Mitch thought about that for a moment before answering. “With Sudan to the north, and Congo both south and east of us, we’re in the general vicinity of historical Ebola outbreaks. So that part isn’t out of the question at all. But there’s a lot of fear, and of course a ton of disinformation about it. You know there are religious groups here convincing people that faith in God will protect them from Ebola or that Ebola is a hoax?”

“You’re kidding me,” mumbled Jerry.

“No, real deal. Then there’s the social stigma. Nobody wants his peers to shun him because he’s tainted with Ebola. There’s a lot of reason here to hide it. So taking all of those factors together, it could be here, or it couldn’t. The only way to know for sure is to get confirmation from a doctor who has seen it himself. So far, we don’t have that.”

“Mitch—” That was unusual, they never used one another’s names on these calls. “Information has come to us through the ambassador’s office that another WHO team is assembling to go to that part of the country. Get yourself included. See if you can convince them to get on the road tonight, if you’re able. Fly, if possible. Bring some security if you can. Be discreet, but do it. If this Najid character is up in Kapchorwa, and he thinks there’s an Ebola outbreak underway, he’s only there for one reason.”

“You think he wants to collect samples so he can weaponize it?” Mitch hoped the answer was no. Was it possible that could be done?

“That’s the fear.”

Mitch asked, “Do these guys have the resources for that kind of work?”

“I doubt it, but you never know, right? We need to find out,” Jerry reckoned.

Mitch rubbed his face without even thinking about it, and thought about the right way to say what he was going to say next. “If I find Najid in Kapchorwa, what do you want me to do?”

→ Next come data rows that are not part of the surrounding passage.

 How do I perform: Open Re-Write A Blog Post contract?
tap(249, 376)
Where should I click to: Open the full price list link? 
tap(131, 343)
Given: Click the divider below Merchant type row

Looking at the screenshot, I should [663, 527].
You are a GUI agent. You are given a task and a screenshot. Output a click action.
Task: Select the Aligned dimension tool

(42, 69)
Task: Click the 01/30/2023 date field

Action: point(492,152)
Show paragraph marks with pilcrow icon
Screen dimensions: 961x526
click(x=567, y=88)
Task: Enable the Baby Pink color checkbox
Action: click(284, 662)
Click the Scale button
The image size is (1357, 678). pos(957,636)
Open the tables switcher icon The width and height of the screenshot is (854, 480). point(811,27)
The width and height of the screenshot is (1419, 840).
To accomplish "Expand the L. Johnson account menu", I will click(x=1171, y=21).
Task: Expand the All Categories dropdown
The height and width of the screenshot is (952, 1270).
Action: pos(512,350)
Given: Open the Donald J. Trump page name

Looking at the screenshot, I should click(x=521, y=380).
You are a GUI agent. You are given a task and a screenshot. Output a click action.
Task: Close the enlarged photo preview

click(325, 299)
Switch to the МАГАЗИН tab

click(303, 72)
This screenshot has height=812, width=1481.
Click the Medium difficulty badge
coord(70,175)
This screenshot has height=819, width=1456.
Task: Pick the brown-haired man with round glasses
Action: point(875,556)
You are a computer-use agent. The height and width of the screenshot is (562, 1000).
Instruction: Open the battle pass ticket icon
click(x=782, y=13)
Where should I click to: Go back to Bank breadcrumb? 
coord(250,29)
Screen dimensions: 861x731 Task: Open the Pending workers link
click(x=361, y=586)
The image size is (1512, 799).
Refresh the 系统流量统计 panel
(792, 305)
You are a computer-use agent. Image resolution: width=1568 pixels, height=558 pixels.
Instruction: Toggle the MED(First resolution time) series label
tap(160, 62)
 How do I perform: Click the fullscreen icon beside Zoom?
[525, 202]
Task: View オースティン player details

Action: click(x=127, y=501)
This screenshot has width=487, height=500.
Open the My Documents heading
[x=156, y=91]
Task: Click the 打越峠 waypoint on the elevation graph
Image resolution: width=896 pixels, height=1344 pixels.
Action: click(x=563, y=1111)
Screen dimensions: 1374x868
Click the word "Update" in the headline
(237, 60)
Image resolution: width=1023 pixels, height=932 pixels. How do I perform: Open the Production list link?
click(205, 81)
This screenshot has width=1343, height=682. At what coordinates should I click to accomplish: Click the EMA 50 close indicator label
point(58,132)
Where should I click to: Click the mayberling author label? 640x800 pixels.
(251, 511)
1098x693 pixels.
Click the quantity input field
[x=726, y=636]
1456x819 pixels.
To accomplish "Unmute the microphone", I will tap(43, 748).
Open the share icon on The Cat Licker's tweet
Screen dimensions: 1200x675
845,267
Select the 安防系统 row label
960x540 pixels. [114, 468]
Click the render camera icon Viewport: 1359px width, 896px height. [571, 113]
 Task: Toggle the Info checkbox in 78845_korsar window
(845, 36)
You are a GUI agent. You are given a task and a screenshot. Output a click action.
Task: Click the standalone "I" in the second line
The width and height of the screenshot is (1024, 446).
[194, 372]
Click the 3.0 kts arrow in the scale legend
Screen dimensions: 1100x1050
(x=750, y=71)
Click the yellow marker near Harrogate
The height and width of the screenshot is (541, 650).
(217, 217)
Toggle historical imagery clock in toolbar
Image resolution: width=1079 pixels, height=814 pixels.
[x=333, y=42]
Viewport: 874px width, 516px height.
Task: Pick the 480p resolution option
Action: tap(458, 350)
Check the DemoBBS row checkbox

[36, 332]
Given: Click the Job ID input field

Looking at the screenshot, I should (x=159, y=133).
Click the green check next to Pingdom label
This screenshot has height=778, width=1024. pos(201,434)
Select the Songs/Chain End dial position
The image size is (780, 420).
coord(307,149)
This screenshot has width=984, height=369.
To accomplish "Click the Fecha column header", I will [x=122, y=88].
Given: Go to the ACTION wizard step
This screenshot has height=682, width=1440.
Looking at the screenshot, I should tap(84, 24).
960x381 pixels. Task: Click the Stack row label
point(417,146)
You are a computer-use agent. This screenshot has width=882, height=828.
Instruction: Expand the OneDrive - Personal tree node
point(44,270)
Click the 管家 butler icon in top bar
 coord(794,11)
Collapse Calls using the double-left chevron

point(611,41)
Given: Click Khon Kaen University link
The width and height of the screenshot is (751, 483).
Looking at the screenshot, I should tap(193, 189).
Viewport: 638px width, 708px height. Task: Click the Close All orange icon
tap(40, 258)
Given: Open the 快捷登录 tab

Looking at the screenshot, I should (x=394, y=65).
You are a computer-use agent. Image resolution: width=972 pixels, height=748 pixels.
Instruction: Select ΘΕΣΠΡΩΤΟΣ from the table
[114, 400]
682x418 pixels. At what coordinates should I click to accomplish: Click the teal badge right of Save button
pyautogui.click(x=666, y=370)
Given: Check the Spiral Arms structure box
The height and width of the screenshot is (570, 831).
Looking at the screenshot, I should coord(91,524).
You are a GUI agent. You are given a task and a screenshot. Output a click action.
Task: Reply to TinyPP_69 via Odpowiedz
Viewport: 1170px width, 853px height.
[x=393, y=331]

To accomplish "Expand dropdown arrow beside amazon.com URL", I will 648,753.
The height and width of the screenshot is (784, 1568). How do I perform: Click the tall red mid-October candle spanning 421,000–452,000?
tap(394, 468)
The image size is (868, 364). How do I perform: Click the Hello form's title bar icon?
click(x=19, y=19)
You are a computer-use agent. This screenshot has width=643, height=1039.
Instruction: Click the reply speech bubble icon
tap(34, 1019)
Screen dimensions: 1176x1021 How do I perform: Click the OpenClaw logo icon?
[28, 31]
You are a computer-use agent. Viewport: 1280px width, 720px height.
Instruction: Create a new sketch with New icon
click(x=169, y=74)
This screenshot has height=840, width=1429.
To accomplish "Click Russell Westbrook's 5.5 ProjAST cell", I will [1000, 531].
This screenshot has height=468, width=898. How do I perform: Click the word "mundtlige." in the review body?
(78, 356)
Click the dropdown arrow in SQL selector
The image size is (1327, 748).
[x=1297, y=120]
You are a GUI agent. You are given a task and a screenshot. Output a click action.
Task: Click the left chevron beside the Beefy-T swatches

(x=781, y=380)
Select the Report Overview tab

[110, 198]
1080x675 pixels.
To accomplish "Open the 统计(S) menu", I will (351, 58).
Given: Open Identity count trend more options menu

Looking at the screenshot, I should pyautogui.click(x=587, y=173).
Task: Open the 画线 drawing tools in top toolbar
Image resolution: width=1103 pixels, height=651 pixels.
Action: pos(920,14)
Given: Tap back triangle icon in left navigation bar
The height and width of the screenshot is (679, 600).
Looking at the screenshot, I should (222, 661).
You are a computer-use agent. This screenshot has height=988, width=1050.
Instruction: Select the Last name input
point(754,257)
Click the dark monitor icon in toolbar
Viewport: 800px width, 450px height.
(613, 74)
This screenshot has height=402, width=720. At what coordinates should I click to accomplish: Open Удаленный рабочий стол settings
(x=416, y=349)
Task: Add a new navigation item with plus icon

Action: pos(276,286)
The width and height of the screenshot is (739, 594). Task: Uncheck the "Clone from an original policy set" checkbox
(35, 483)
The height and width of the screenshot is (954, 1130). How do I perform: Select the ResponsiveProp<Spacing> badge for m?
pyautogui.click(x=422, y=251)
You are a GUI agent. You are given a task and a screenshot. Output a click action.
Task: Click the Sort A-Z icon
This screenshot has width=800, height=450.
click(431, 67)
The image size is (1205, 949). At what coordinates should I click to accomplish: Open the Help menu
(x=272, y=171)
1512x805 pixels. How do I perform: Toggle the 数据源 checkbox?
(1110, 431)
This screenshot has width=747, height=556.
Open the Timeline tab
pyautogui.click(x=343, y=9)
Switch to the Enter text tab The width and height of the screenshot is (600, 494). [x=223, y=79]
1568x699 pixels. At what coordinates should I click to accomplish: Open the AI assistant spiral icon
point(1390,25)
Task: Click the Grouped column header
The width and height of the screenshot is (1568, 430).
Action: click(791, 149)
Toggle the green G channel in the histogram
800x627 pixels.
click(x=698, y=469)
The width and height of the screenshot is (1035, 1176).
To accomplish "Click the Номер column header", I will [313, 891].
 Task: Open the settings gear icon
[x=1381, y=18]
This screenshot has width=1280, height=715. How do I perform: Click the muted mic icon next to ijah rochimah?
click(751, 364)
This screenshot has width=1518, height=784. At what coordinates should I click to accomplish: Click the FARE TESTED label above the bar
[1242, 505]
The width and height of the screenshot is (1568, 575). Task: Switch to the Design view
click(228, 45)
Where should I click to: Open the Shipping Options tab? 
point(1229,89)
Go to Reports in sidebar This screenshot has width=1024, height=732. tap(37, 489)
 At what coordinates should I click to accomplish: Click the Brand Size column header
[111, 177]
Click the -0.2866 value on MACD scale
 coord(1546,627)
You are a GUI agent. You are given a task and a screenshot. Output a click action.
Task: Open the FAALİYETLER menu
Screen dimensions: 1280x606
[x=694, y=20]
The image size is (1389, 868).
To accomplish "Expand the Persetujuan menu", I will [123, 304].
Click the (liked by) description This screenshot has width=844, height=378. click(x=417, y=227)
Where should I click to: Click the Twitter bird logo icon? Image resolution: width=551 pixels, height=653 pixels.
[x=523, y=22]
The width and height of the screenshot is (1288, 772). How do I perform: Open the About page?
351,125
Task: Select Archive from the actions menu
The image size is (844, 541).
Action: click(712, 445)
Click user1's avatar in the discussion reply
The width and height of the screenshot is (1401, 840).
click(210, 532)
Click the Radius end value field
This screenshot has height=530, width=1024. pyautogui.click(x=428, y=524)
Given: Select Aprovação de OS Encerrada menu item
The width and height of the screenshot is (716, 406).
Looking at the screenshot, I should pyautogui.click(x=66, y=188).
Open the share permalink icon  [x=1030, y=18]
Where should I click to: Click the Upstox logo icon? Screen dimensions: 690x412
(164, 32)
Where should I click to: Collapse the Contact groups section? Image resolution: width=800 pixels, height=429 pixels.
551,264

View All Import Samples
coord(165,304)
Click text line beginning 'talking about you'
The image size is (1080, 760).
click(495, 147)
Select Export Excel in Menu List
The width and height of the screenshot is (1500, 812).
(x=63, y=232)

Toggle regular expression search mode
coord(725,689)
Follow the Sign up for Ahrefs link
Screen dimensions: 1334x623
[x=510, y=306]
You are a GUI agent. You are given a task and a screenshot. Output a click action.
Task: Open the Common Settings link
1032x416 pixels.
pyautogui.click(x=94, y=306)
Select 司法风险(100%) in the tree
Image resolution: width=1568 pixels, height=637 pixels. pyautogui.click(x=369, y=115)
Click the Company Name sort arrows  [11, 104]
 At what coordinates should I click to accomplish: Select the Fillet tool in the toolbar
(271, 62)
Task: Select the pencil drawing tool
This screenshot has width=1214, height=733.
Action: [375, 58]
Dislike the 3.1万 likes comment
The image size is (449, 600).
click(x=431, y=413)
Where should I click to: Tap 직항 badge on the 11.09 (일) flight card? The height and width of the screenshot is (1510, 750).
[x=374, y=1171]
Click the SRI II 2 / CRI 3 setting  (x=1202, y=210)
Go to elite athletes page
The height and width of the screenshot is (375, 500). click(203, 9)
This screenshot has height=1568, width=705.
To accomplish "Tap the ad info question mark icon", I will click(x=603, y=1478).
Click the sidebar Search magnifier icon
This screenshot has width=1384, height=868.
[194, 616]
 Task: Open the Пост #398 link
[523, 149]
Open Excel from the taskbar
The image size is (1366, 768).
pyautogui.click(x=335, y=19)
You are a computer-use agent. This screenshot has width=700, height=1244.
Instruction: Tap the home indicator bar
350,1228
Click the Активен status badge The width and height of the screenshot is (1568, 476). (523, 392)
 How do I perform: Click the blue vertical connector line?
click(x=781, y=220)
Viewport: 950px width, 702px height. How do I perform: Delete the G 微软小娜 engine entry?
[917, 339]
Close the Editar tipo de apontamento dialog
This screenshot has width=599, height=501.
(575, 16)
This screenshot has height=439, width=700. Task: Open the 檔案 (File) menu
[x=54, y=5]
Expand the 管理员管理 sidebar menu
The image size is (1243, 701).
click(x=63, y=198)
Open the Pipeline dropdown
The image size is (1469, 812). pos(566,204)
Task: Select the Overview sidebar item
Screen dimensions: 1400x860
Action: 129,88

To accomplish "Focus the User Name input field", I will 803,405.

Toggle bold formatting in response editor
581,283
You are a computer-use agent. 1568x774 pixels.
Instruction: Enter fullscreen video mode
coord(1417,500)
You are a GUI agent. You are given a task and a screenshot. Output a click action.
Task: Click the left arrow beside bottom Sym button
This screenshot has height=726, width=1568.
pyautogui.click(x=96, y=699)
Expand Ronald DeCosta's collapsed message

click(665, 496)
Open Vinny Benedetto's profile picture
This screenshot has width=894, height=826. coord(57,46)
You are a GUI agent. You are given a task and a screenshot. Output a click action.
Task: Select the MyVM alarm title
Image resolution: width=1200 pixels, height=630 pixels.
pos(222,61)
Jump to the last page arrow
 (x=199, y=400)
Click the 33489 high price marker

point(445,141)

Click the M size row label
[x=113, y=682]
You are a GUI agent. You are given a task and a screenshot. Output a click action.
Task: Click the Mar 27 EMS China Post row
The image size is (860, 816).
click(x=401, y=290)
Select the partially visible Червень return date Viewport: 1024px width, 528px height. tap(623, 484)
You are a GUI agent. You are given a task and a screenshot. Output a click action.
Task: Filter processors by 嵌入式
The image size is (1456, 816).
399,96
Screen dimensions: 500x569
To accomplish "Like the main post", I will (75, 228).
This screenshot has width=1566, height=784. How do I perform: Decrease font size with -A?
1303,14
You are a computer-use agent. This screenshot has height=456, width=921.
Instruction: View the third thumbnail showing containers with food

“Learn what you can. If he’s there, you may find out whether he’s a shadowy knucklehead who keeps bad company and makes bad choices, or whether he’s an aspiring player. If he’s a player, he’s a well-funded, potentially dangerous enemy.”

“I understand.”

“Call in the cavalry if you need to. I’m trying to get approval to send a team your way.”

“Already?” That surprised Mitch. “You’re that serious about this?”

“Don’t get too excited. I may not be able to get it approved. I’ll send you their information if I get it arranged. Listen, this is a top priority—urgent.”

“I understand.”

“Keep me in the loop,” said Jerry.

“I will.” Mitch hung up the phone.

Chapter 55

The Land Rovers and two more vehicles taken from the dead doctors up the road were headed east, loaded with young jihadists. Salim, wondering what had happened to Jalal, was with several dozen others using empty waste buckets and any other container they could find to douse every structure in Kapchorwa with diesel. On that point, the rooster man was explicit. Every structure would burn—the houses, the storage sheds, the pile of bodies behind the hospital, and the buildings housing the sick townsfolk.

It was with a sick stomach that Salim thought about all those dying people. It was with tremendous guilt that he thought about Austin. What was Austin doing in the middle of Africa? Austin, the same guy who’d been so patient in helping him with his Algebra homework when they’d been freshmen at Thunder Ridge High School, even when the rest of their friends teased him for being the only Indian in the world who had difficulty with mathematics. As if every brown-skinned person in the world was from India. They just couldn’t accept that his family was from Pakistan.